Tokyo : La villa Art Déco du Prince Asaka (Musée Teien)


La villa du Prince Asaka, membre de la famille impériale, n'avait pas résisté au grand tremblement de terre du Kanto, en 1923.

Le Prince Yasuhiko, fondateur de la branche Asaka, avait voyagé en France pour des études militaires et son épouse Nobuko parlait un français parfait. Lors de leurs visites à Paris, ils avaient été séduits par le nouveau style en vogue, l'Art Déco (plus de détails dans l'article suivant). Plutôt que de reconstruire une villa japonaise, ils choisirent de faire bâtir une vraie villa française, en demandant à des artistes français leur collaboration.



L'extérieur 



Le plan général fut l'œuvre d'un architecte japonais, Gondo Yokichi, qui avait étudié en Europe, et qui s'inspira de constructions françaises.


Il respecta le principe de mêler lignes et courbes. On peut dire qu'il s'agit d'une traduction japonaise, fidèle, d'une villa française.


Le hall d'entrée



Outre la belle mosaïque, la pièce maîtresse de l'entrée me semble bien l'extraordinaire verrière de René Lalique. Le verrier français envoya au couple quantité de vases et de pièces de verrerie, et celle-ci est une création originale, tout en volume.



La grande entrée



Juste derrière, s'étend une pièce de distribution, comme on disait jadis, qui a aujourd'hui des allures de salon.


Cette vue de la Sainte-Victoire fut peinte par Henri Rapin, un artiste Art Déco qui fut chargé de toute la décoration intérieure. Tout se fit cependant par courrier et par livraison, le peintre-décorateur ne se déplaça jamais au Japon.


Les cache-radiateur sont nombreux ici (vive le progrès !) et montrent beaucoup de créativité dans la variation décorative.



C'est au sculpteur français Ivan-Léon Blanchot qu'on doit ce bas-relief, Jeux d'enfants. Certains me paraissent bien adolescents déjà !

Le grand salon



Pièce vraiment représentative de l'Art Déco, le grand salon illustre la collaboration entre plusieurs artistes : panneaux peints par Rapin, lustre de Lalique, ferronneries de Raymond Subes et une spectaculaire verrière de Max Ingrand.


Je trouve ce jardin en ton sur ton vraiment très élégant.


La grande salle à manger



La taille de la pièce donne une idée des réceptions qui devaient s'y donner. Elle profite astucieusement de l'arrondi de la villa pour s'ouvrir généreusement sur le jardin.


J'ai un doute sur le confort des chaises, mais quelle originalité !



Je ne crois pas encore vu ce genre de travail de la part de Lalique ; il est l'auteur de la peinture du fond, Ananas et grenades.

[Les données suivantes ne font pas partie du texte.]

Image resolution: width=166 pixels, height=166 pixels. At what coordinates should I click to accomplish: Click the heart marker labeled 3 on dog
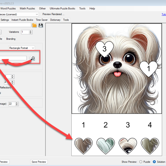coord(105,48)
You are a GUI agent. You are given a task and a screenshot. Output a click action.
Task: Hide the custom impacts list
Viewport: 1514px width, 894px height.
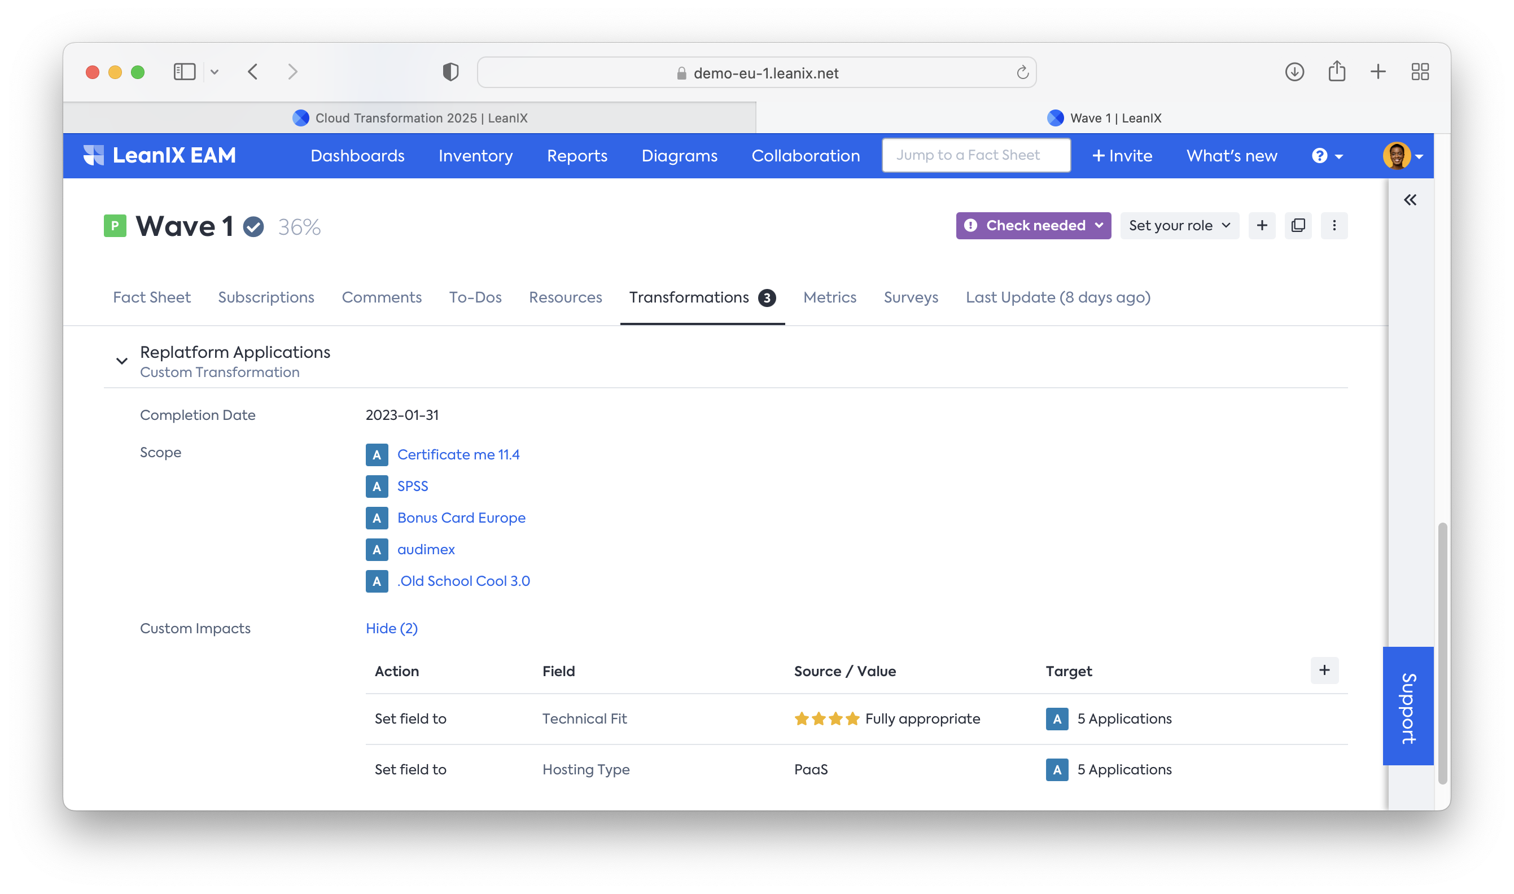click(x=391, y=628)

Les panneaux en relief de Blanchot se brisèrent pendant le voyage. On dut réaliser des moulages, mais le résultat est aussi original que spectaculaire !



La verrière de Lalique fait presque autant d'effet de l'intérieur que de l'extérieur ; il manque juste le volume. Je pense soudain à la villa de Gorki à Moscou, dont l'entrée s'ornait aussi d'une somptueuse verrière.

Le petit salon



Cette pièce de petites dimensions, intime, était réchauffée (les hivers sont rigoureux, paraît-il) par une cheminée en serpentine importée de Grèce. Elle était destinée à recevoir seulement quelques personnes, proches ou relations d'affaires.


C'est encore Rapin qui se chargea des grandes peintures en dégradé de vert, toujours sur le thème de la nature.



Voici donc monsieur et madame, au centre.


Je suis étonné par ce prince à qui je trouve une physionomie pas très japonaise !

La petite salle à manger



Dans ces palais, la pièce de réception n'est pas celle utilisée au quotidien par la famille, qui prenait ses repas dans une petite salle à manger. Ce serait ici qu'on trouverait le plus d'éléments japonais, dans l'utilisation des boiseries au mur et les bois retenus (cyprès, zelkova, bois de rose).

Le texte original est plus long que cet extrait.